WHAT THIS TASK INVOLVES
Below are some records. Set each one down exactly as it reads.

MATERIAL PROVIDED
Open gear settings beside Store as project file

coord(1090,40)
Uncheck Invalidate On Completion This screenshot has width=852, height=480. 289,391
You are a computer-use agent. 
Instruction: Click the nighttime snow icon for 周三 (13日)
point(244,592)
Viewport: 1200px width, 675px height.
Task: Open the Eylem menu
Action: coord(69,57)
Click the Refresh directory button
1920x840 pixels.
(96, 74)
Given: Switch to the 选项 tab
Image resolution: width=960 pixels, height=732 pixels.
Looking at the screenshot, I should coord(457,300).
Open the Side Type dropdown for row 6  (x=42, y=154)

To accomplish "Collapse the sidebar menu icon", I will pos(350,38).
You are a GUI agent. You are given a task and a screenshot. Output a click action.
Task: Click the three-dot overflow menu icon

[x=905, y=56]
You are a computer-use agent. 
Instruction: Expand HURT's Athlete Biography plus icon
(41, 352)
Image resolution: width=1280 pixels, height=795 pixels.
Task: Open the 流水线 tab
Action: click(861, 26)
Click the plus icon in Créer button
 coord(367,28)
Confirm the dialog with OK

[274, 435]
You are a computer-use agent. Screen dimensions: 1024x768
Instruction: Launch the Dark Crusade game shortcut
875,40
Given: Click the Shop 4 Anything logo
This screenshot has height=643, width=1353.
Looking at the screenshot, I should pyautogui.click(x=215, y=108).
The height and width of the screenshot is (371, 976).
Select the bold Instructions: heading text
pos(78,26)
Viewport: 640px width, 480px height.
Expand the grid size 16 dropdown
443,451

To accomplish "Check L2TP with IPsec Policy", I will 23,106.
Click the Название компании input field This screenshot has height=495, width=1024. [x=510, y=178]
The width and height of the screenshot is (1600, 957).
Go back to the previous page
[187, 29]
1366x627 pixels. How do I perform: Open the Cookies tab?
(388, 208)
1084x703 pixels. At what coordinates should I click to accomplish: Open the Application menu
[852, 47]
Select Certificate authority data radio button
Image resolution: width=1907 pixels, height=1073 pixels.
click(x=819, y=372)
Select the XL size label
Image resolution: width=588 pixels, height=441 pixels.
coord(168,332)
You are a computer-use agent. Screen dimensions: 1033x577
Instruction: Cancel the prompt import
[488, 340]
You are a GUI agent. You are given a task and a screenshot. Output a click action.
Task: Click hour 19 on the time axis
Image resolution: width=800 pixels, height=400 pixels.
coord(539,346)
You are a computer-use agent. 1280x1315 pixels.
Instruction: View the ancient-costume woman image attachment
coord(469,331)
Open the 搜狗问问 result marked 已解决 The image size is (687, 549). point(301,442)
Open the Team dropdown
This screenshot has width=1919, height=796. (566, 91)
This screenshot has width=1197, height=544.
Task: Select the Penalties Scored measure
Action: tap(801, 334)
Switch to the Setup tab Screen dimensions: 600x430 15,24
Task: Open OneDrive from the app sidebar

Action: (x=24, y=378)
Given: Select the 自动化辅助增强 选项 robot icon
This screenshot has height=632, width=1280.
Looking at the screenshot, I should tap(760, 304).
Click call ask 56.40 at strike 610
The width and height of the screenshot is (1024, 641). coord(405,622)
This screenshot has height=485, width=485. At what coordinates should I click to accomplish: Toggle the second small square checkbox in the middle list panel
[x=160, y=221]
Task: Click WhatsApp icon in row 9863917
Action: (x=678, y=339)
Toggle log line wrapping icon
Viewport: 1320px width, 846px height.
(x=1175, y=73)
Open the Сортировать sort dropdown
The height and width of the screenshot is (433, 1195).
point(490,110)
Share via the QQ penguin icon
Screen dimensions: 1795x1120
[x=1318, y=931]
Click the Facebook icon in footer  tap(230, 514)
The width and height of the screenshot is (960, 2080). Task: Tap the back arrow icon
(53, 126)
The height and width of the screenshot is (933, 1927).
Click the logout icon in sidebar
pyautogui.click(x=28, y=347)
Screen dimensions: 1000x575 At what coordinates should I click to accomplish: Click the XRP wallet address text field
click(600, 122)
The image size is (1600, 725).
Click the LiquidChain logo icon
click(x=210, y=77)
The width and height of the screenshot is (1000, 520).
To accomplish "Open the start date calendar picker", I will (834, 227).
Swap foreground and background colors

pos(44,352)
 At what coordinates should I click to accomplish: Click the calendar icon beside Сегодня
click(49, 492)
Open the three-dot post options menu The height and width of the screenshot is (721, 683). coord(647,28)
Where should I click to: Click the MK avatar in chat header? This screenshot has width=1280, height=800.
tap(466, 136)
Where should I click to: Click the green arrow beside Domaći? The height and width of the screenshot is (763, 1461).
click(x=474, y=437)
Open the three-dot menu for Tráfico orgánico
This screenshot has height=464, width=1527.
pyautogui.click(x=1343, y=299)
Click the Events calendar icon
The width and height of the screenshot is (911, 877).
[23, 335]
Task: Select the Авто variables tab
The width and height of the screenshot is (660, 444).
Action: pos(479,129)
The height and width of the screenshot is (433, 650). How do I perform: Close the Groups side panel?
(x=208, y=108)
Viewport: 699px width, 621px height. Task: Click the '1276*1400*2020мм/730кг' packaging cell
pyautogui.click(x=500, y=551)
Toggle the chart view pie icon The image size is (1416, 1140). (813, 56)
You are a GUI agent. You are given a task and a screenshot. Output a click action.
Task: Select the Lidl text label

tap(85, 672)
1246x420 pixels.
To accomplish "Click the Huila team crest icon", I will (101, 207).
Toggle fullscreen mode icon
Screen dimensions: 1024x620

RESULT OF THIS EXERCISE
Open gear settings beside Store as project file

coord(1090,40)
Uncheck Invalidate On Completion This screenshot has width=852, height=480. 289,391
You are a computer-use agent. 
Instruction: Click the nighttime snow icon for 周三 (13日)
point(244,592)
Viewport: 1200px width, 675px height.
Task: Open the Eylem menu
Action: coord(69,57)
Click the Refresh directory button
1920x840 pixels.
(96, 74)
Given: Switch to the 选项 tab
Image resolution: width=960 pixels, height=732 pixels.
Looking at the screenshot, I should coord(457,300).
Open the Side Type dropdown for row 6  (x=42, y=154)

To accomplish "Collapse the sidebar menu icon", I will pos(350,38).
You are a GUI agent. You are given a task and a screenshot. Output a click action.
Task: Click the three-dot overflow menu icon

[x=905, y=56]
You are a computer-use agent. 
Instruction: Expand HURT's Athlete Biography plus icon
(41, 352)
Image resolution: width=1280 pixels, height=795 pixels.
Task: Open the 流水线 tab
Action: click(861, 26)
Click the plus icon in Créer button
 coord(367,28)
Confirm the dialog with OK

[274, 435]
You are a computer-use agent. Screen dimensions: 1024x768
Instruction: Launch the Dark Crusade game shortcut
875,40
Given: Click the Shop 4 Anything logo
This screenshot has height=643, width=1353.
Looking at the screenshot, I should pyautogui.click(x=215, y=108).
The height and width of the screenshot is (371, 976).
Select the bold Instructions: heading text
pos(78,26)
Viewport: 640px width, 480px height.
Expand the grid size 16 dropdown
443,451

To accomplish "Check L2TP with IPsec Policy", I will 23,106.
Click the Название компании input field This screenshot has height=495, width=1024. [x=510, y=178]
The width and height of the screenshot is (1600, 957).
Go back to the previous page
[187, 29]
1366x627 pixels. How do I perform: Open the Cookies tab?
(388, 208)
1084x703 pixels. At what coordinates should I click to accomplish: Open the Application menu
[852, 47]
Select Certificate authority data radio button
Image resolution: width=1907 pixels, height=1073 pixels.
click(x=819, y=372)
Select the XL size label
Image resolution: width=588 pixels, height=441 pixels.
coord(168,332)
You are a computer-use agent. Screen dimensions: 1033x577
Instruction: Cancel the prompt import
[488, 340]
You are a GUI agent. You are given a task and a screenshot. Output a click action.
Task: Click hour 19 on the time axis
Image resolution: width=800 pixels, height=400 pixels.
coord(539,346)
You are a computer-use agent. 1280x1315 pixels.
Instruction: View the ancient-costume woman image attachment
coord(469,331)
Open the 搜狗问问 result marked 已解决 The image size is (687, 549). point(301,442)
Open the Team dropdown
This screenshot has width=1919, height=796. (566, 91)
This screenshot has width=1197, height=544.
Task: Select the Penalties Scored measure
Action: tap(801, 334)
Switch to the Setup tab Screen dimensions: 600x430 15,24
Task: Open OneDrive from the app sidebar

Action: (x=24, y=378)
Given: Select the 自动化辅助增强 选项 robot icon
This screenshot has height=632, width=1280.
Looking at the screenshot, I should tap(760, 304).
Click call ask 56.40 at strike 610
The width and height of the screenshot is (1024, 641). coord(405,622)
This screenshot has height=485, width=485. At what coordinates should I click to accomplish: Toggle the second small square checkbox in the middle list panel
[x=160, y=221]
Task: Click WhatsApp icon in row 9863917
Action: (x=678, y=339)
Toggle log line wrapping icon
Viewport: 1320px width, 846px height.
(x=1175, y=73)
Open the Сортировать sort dropdown
The height and width of the screenshot is (433, 1195).
point(490,110)
Share via the QQ penguin icon
Screen dimensions: 1795x1120
[x=1318, y=931]
Click the Facebook icon in footer  tap(230, 514)
The width and height of the screenshot is (960, 2080). Task: Tap the back arrow icon
(53, 126)
The height and width of the screenshot is (933, 1927).
Click the logout icon in sidebar
pyautogui.click(x=28, y=347)
Screen dimensions: 1000x575 At what coordinates should I click to accomplish: Click the XRP wallet address text field
click(600, 122)
The image size is (1600, 725).
Click the LiquidChain logo icon
click(x=210, y=77)
The width and height of the screenshot is (1000, 520).
To accomplish "Open the start date calendar picker", I will (834, 227).
Swap foreground and background colors

pos(44,352)
 At what coordinates should I click to accomplish: Click the calendar icon beside Сегодня
click(49, 492)
Open the three-dot post options menu The height and width of the screenshot is (721, 683). coord(647,28)
Where should I click to: Click the MK avatar in chat header? This screenshot has width=1280, height=800.
tap(466, 136)
Where should I click to: Click the green arrow beside Domaći? The height and width of the screenshot is (763, 1461).
click(x=474, y=437)
Open the three-dot menu for Tráfico orgánico
This screenshot has height=464, width=1527.
pyautogui.click(x=1343, y=299)
Click the Events calendar icon
The width and height of the screenshot is (911, 877).
[23, 335]
Task: Select the Авто variables tab
The width and height of the screenshot is (660, 444).
Action: pos(479,129)
The height and width of the screenshot is (433, 650). How do I perform: Close the Groups side panel?
(x=208, y=108)
Viewport: 699px width, 621px height. Task: Click the '1276*1400*2020мм/730кг' packaging cell
pyautogui.click(x=500, y=551)
Toggle the chart view pie icon The image size is (1416, 1140). (813, 56)
You are a GUI agent. You are given a task and a screenshot. Output a click action.
Task: Select the Lidl text label

tap(85, 672)
1246x420 pixels.
To accomplish "Click the Huila team crest icon", I will (101, 207).
Toggle fullscreen mode icon
Screen dimensions: 1024x620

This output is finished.